Create a Retrieval-Augmented Generation (RAG) App with Vector Stores and Spring AI

Omozegie AziegbeSeptember 23rd, 2024Last Updated: September 20th, 2024

0 459 7 minutes read

Vector databases often work as memory for AI apps, especially those using large language models (LLMs). They allow for semantic search, which helps find relevant information to improve the prompts sent to LLMs. This leads to more accurate and context-aware responses, making vector databases perfect for Retrieval Augmented Generation (RAG) applications. In this article, we will be building a Spring AI RAG (Retrieval Augmented Generation) app using the SimpleVectorStore. Spring AI simplifies the process of integrating AI models with vector databases to enhance contextual understanding. By leveraging SimpleVectorStore for storing and retrieving embeddings, we will demonstrate how to create an efficient system that generates accurate, context-driven responses to user queries.

1. Introduction to RAG

Retrieval Augmented Generation (RAG) is a smart way to improve how AI systems answer questions or create content by combining two steps: retrieving useful information and generating responses. Instead of just relying on what the AI knows, RAG pulls in extra data that helps the system understand the question better and provide more accurate, context-aware answers.

1.1 Vector Databases in RAG

A key component in making the Retrieval Augmented Generation (RAG) pattern effective is the vector database. A vector database is specifically designed to store and manage vector embeddings. Several vector databases can be integrated with RAG systems:

Redis: Redis, especially with Redis Stack, supports vector similarity search, making it a great option for embedding retrieval.
Weaviate: Another open-source option, Weaviate is tailored for managing and searching through vectors.
Pinecone: A cloud-native vector database specifically designed for machine learning workloads.
Milvus: An open-source vector database that specializes in managing massive quantities of unstructured data and provides fast, scalable search.

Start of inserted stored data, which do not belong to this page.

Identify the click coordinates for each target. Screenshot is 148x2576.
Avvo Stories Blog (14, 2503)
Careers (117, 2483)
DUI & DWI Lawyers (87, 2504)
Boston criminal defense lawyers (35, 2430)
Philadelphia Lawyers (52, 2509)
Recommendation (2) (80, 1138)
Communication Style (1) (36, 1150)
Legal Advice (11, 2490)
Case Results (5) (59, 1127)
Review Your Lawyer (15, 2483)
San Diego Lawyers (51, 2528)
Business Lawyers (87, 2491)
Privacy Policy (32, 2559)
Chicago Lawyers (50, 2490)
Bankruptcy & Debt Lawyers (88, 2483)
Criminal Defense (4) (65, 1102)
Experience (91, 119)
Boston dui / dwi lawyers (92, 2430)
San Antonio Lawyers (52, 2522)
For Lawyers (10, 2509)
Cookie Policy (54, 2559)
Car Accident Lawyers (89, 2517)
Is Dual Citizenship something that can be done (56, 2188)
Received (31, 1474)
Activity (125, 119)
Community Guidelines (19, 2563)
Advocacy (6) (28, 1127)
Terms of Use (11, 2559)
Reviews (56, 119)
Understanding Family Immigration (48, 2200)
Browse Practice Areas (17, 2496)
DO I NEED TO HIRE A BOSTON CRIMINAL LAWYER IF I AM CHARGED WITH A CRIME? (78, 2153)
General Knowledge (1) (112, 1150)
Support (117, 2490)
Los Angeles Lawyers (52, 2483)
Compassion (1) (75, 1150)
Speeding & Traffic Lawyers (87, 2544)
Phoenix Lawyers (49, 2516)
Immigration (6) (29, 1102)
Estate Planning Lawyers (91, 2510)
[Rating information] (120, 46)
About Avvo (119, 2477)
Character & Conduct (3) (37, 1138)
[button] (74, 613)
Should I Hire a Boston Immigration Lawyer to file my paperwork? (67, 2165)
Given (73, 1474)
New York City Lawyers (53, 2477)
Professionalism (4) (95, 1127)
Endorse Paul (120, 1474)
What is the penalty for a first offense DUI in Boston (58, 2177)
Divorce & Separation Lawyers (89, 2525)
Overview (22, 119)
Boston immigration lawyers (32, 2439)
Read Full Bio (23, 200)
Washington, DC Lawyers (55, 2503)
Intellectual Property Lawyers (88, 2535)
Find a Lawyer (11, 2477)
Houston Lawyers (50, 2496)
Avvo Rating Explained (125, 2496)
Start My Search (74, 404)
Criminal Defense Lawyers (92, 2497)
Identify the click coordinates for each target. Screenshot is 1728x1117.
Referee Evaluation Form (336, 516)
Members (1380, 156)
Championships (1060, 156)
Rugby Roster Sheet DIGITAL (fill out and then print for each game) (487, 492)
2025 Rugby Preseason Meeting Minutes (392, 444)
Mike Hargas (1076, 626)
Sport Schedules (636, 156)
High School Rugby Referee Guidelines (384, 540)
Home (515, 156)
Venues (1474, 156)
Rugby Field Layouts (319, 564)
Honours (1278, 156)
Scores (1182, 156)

1.2 Benefits and Applications of RAG

RAG helps in a few important ways:

Improved privacy: You can use data that the AI wasn’t trained on, meaning you don’t have to worry about the AI knowing sensitive information beforehand.
Better context: The system can pull in relevant information to understand the user’s question more deeply.
Higher accuracy: By looking up information, RAG helps reduce mistakes (when AI makes up things) by using real facts.
Flexible applications: It can be used for various tasks like answering questions, creating summaries, or powering chatbots.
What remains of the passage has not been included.